> _EXERCISE BRIEF_: Using the entries below, transcribe exactly the line containing "Click the Play" and each line that follows it to the end.

DATA EXTRACTS section start

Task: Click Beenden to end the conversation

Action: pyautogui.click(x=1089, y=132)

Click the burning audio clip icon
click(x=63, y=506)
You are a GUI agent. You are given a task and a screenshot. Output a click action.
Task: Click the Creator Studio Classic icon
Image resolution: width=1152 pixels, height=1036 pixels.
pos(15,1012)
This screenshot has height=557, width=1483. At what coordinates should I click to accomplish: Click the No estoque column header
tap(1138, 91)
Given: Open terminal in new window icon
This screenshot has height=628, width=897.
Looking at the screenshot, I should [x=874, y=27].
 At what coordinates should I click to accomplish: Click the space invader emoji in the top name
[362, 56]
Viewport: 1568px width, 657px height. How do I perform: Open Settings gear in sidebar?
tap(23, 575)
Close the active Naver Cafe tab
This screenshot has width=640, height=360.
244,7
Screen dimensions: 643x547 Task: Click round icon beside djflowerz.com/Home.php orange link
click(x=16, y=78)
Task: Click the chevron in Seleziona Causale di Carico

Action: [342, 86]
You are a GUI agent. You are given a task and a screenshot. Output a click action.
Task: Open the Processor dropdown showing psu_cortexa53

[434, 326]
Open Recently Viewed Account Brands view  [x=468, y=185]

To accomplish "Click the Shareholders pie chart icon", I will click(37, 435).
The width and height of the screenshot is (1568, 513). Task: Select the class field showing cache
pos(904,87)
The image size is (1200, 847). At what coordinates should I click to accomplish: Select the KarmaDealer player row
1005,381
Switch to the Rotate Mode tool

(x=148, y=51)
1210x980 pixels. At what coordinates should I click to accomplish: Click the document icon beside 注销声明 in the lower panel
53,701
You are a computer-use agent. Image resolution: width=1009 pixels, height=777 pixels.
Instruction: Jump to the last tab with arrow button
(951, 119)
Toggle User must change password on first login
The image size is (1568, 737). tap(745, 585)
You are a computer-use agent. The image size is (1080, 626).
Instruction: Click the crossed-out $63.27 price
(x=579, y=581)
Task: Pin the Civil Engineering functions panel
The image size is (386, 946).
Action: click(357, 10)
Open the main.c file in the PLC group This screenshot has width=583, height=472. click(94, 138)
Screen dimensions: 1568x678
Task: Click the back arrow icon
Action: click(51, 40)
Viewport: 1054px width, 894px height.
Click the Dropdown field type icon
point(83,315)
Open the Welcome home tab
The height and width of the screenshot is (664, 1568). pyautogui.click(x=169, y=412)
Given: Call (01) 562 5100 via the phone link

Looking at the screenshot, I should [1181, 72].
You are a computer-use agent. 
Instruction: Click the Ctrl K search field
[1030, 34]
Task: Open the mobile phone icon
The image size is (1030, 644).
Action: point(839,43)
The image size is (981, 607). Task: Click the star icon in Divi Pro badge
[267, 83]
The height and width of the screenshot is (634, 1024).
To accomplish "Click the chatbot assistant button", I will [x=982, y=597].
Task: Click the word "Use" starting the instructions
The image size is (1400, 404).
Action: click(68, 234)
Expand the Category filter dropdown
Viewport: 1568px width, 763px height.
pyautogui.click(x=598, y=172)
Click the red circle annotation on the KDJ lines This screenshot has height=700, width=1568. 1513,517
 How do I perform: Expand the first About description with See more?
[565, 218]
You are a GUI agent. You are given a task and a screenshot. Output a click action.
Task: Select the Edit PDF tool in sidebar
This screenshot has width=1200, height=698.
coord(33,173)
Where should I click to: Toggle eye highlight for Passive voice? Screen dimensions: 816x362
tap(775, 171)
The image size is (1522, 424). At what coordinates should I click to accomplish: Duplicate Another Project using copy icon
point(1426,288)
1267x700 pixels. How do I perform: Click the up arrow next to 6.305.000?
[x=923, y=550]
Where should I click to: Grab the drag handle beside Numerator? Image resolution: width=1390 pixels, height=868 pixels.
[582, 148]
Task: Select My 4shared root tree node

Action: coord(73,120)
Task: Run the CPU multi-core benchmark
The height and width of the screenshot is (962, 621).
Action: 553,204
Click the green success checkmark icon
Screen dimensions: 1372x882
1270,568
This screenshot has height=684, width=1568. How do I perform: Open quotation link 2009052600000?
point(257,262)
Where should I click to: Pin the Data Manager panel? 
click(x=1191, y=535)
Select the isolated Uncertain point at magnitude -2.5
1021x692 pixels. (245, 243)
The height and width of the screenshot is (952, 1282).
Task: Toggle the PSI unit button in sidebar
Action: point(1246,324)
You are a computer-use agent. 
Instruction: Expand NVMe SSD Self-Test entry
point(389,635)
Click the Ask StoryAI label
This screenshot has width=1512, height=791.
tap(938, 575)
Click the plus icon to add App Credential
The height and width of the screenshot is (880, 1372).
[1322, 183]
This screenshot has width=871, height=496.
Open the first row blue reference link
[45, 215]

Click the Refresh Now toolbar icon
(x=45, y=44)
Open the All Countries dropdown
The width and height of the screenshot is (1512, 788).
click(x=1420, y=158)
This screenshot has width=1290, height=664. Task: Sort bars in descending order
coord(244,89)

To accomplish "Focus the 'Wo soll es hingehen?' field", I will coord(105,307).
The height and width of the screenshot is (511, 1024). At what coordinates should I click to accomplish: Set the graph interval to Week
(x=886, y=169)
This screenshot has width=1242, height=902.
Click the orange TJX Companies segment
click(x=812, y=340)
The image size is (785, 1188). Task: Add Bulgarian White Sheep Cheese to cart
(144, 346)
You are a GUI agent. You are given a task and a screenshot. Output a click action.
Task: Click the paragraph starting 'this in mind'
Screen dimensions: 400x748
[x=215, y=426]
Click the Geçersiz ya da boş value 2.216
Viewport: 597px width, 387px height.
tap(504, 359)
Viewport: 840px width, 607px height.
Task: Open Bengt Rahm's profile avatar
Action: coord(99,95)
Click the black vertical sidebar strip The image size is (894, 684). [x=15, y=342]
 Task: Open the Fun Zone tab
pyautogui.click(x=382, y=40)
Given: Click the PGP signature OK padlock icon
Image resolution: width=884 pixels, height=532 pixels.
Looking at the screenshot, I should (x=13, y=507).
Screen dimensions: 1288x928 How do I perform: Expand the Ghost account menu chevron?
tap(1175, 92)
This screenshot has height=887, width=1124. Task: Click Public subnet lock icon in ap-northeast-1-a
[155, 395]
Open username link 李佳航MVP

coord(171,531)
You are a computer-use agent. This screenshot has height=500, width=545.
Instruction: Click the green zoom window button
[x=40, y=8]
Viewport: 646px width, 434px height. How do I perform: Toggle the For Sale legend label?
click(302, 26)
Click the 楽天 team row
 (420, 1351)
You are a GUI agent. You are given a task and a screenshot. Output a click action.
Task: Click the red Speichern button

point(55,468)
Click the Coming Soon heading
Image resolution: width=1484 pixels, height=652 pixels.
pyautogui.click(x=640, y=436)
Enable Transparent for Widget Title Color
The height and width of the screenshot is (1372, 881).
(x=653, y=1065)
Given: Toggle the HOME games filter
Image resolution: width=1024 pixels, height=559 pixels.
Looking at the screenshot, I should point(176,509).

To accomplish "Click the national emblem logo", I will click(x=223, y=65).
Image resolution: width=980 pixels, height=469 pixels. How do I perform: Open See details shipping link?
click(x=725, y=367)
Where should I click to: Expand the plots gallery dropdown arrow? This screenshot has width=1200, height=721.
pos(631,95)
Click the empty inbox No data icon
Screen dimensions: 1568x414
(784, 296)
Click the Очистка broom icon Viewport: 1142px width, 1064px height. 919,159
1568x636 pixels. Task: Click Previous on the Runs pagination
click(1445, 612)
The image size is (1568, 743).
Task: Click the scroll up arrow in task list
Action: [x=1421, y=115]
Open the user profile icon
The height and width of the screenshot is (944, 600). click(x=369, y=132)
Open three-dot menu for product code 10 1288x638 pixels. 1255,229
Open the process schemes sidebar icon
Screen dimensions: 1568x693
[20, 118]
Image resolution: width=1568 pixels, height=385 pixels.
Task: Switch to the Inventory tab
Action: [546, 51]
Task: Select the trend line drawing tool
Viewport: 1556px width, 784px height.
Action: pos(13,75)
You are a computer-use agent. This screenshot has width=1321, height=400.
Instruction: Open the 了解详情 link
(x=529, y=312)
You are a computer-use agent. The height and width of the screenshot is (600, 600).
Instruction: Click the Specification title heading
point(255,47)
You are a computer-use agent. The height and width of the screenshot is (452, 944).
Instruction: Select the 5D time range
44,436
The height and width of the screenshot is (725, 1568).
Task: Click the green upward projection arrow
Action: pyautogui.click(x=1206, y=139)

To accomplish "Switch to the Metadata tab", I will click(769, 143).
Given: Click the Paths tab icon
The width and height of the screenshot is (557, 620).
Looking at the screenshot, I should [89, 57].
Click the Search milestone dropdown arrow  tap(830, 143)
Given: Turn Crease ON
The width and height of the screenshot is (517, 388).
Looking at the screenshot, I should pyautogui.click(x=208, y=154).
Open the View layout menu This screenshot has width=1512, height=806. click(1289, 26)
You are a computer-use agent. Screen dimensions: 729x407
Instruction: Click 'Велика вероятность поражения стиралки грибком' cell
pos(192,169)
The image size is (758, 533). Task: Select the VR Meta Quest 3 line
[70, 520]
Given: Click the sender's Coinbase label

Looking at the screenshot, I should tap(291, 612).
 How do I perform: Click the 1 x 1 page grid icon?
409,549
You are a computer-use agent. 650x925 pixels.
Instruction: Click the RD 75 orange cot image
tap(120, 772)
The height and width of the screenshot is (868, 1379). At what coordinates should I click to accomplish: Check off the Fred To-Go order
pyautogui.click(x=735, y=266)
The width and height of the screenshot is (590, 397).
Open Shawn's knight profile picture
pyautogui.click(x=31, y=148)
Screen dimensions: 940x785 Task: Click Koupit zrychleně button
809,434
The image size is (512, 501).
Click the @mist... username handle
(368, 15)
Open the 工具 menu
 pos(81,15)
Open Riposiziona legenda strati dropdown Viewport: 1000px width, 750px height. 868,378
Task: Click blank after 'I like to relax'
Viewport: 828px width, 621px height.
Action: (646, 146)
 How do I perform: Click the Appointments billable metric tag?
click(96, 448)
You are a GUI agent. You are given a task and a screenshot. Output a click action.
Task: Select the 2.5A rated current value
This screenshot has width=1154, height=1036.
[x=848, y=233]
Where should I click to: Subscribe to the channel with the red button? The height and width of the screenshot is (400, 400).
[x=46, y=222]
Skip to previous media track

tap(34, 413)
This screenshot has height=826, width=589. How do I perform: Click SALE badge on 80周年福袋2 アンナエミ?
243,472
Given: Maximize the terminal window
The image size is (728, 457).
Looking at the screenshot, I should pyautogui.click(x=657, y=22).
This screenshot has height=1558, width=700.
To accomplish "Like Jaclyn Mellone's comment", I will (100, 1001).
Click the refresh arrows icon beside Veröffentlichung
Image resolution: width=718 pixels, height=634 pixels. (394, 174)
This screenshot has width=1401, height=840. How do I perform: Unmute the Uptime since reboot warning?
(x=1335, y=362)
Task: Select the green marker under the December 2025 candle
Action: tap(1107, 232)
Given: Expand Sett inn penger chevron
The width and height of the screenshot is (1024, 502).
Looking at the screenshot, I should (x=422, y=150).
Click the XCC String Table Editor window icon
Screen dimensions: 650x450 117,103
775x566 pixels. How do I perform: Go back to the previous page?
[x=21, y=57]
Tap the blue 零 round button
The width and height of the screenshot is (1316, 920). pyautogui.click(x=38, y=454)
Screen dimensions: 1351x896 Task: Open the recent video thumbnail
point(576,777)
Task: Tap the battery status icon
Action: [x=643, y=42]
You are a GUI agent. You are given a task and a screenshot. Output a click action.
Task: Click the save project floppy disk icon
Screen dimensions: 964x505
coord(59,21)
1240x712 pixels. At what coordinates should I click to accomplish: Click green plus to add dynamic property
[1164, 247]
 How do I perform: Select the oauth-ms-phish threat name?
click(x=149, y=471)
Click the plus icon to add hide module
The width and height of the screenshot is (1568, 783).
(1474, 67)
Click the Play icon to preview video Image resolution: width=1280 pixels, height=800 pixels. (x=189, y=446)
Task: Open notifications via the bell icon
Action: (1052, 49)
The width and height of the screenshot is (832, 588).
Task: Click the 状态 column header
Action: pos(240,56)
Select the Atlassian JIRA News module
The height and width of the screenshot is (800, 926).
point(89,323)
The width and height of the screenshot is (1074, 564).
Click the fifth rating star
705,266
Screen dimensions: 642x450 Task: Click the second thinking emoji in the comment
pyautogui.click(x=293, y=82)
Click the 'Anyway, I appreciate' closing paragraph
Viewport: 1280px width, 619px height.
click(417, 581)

DATA EXTRACTS section end

> _EXERCISE RESPONSE_:
Click the Play icon to preview video Image resolution: width=1280 pixels, height=800 pixels. (x=189, y=446)
Task: Open notifications via the bell icon
Action: (1052, 49)
The width and height of the screenshot is (832, 588).
Task: Click the 状态 column header
Action: pos(240,56)
Select the Atlassian JIRA News module
The height and width of the screenshot is (800, 926).
point(89,323)
The width and height of the screenshot is (1074, 564).
Click the fifth rating star
705,266
Screen dimensions: 642x450 Task: Click the second thinking emoji in the comment
pyautogui.click(x=293, y=82)
Click the 'Anyway, I appreciate' closing paragraph
Viewport: 1280px width, 619px height.
click(417, 581)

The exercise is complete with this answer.